I asked about getting a copy of these mysterious notes on my account emailed to me (mostly for intellectual curiosity, partly because they might be useful in actually getting a damn iPhone in my hands, partly for the purposes of writing this entry) but she apparently wasn’t able to do so, but said that the general support division might be able to. So, another transfer and a short hold time later, I explained what had happened to yet another person and made my request for some sort of record of what had happened emailed to me. She wasn’t authorized, so she transferred me to a “resolution specialist” who verified my information and almost immediately transferred me to a “manager.”

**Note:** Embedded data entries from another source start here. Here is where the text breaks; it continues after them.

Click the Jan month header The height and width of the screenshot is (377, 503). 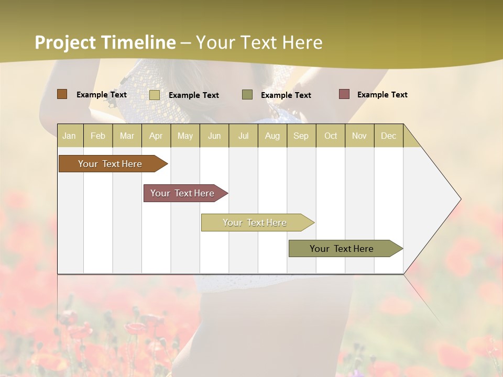click(x=70, y=136)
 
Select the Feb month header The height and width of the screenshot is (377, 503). click(x=98, y=136)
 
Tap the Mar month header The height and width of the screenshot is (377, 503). click(x=127, y=136)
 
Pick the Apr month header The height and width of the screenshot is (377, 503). click(x=156, y=136)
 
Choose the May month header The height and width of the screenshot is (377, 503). click(x=185, y=136)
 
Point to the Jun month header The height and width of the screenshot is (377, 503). click(x=214, y=136)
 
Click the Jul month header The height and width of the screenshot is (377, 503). click(x=243, y=136)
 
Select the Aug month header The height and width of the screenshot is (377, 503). click(x=272, y=136)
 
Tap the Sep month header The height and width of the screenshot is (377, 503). click(x=301, y=136)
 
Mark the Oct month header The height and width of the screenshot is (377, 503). click(x=331, y=136)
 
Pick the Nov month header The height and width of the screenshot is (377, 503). click(x=359, y=136)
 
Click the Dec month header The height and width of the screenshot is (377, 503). click(x=389, y=136)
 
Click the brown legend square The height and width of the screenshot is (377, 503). click(x=62, y=94)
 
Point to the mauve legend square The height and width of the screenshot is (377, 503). click(x=344, y=94)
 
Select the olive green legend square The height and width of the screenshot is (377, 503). click(x=247, y=95)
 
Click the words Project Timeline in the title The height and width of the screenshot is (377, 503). click(x=105, y=42)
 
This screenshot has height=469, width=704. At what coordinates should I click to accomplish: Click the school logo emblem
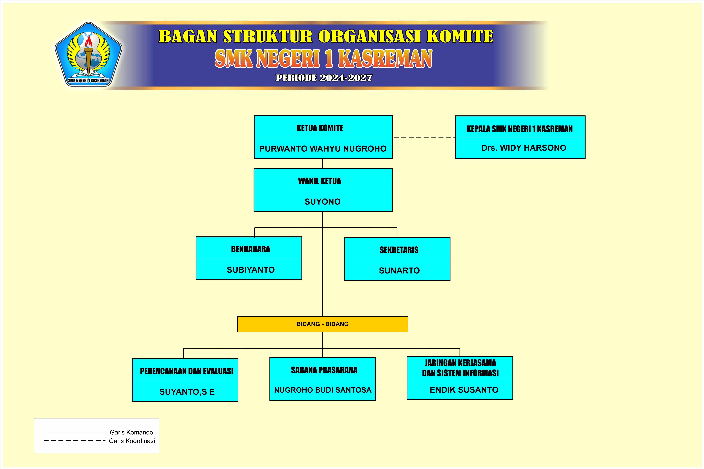(88, 54)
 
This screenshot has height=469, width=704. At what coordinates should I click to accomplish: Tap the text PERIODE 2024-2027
(324, 78)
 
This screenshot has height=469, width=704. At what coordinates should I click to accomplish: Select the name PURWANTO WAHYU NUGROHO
(323, 149)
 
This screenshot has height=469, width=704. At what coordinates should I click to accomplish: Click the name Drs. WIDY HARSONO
(523, 148)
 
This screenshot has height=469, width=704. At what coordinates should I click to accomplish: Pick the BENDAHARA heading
(251, 249)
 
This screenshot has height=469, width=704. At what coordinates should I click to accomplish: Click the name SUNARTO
(399, 271)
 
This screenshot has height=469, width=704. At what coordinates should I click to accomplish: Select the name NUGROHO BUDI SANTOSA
(323, 390)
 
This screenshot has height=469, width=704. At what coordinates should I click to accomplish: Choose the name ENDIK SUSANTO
(464, 390)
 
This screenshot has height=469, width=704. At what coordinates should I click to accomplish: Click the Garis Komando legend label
(131, 432)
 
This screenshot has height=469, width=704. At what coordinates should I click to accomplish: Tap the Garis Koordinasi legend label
(132, 441)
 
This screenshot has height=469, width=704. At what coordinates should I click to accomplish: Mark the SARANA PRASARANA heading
(324, 370)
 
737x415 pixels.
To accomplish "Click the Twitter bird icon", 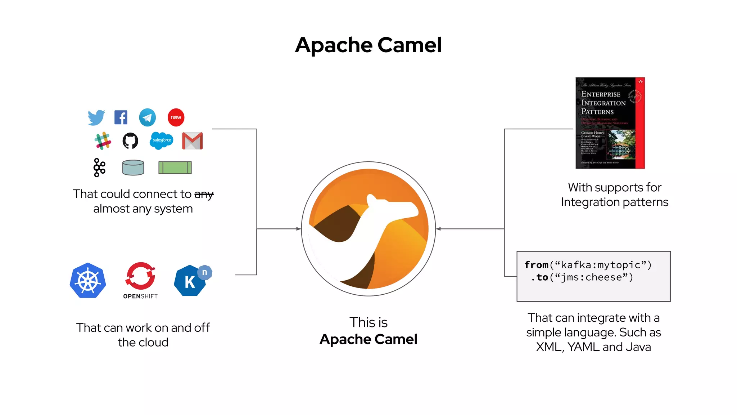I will click(x=96, y=117).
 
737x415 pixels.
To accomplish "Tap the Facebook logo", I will click(x=121, y=117).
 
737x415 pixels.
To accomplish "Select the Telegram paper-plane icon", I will click(x=148, y=117).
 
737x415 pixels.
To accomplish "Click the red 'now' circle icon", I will click(x=176, y=117).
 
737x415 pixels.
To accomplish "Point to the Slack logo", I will click(x=103, y=140).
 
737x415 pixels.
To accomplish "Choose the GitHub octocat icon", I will click(x=130, y=141).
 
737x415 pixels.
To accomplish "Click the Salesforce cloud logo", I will click(x=162, y=140).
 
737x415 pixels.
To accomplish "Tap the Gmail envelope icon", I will click(x=193, y=141).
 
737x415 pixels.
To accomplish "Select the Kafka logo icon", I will click(x=99, y=168).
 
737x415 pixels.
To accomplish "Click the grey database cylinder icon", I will click(x=133, y=168).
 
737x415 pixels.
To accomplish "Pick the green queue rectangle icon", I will click(x=175, y=168).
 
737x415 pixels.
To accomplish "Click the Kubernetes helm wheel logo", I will click(x=88, y=281).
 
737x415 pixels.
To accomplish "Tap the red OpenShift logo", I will click(x=140, y=277).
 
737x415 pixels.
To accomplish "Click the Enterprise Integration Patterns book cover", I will click(x=610, y=123).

Out of all of the people I talked to, this “manager” guy was the least useful; from his voice, I pictured a douchey-looking white guy in a cheap suit with an MBA. No offense if that’s describing you, dear reader. He was pretty hostile to this request for the account notes; I clarified that I simply wanted a written record of my plight sent to me, preferably through email. Apparently any description of what has transpired would include AT&T’s “specific business practices” and that he could not even send me a summarized version; “nobody in AT&T can.” Again, I tried a different method; I walked him through some of the people I’d talked to, and pointed out which were most helpful to me, emphasizing the girl who (hopefully) fixed my order and gave me free priority shipping. After I’d run through that, I said that I still wanted more than a $25 credit, and he transferred me to another number.

At this point it was around 8:30 pm, I believe. This hold period was blissfully short, too. She had my account notes, but we worked out that I would tell her what had figured out so far (as detailed above) while she read the notes that corresponded to my story. She put me on hold for a few minutes while she verified my story and “found out what [she can] give me.” She came back and briefly asked which text messaging plan I’d selected and said that she was talking to a “resolution specialist” before I was put on hold again. When she came back, she told me that she was able to give me an additional $100 credit on my account, for a total of $125 and free priority shipping on the iPhone 3GS. I was pretty satisfied with that, and we joked a little and I told her to have a good night.

So, to summarize, I talked to two people at AT&T on the 29th; one AT&T and two Wachovia on the afternoon of the 30th, and six at AT&T on the evening of the 30th, for a total of eleven people over two days. I received a credit of $125 on my account for my trouble, and free priority shipping on my iPhone 3GS when it is available. The only downside here is that the order was technically placed on the 29th, when my bank account was (re)charged, so the 7-10 day wait starts from there, and not from the 19th, when I had originally placed the order. Throughout this process, I was always calm and respectful to the people I talked to, as they’re just doing their job, and (in my opinion) if they can’t do something, it’s better to ask them to transfer you to someone that has the ability to do so instead of yelling at them. Let us all hope that this truly is the last “My Problem with AT&T” post.

Andrew Guyton

1 comment so far


Holy cow is that annoying! *crosses fingers* Here’s to hoping that a phone will be in hands in a week!!

“Throughout this process, I was always calm and respectful to the people I talked to, as they’re just doing their job, and (in my opinion) if they can’t do something, it’s better to ask them to transfer you to someone that has the ability to do so instead of yelling at them.”
As someone who’s had to work at a call center (for a tax website – oi!) as well as in several customer service jobs, I really appreciate that. Unless they specifically note that they’re a supervisor/manager, there really aren’t any rules they can bend for the customer without possibly losing the job. Wish more people followed that advice as well.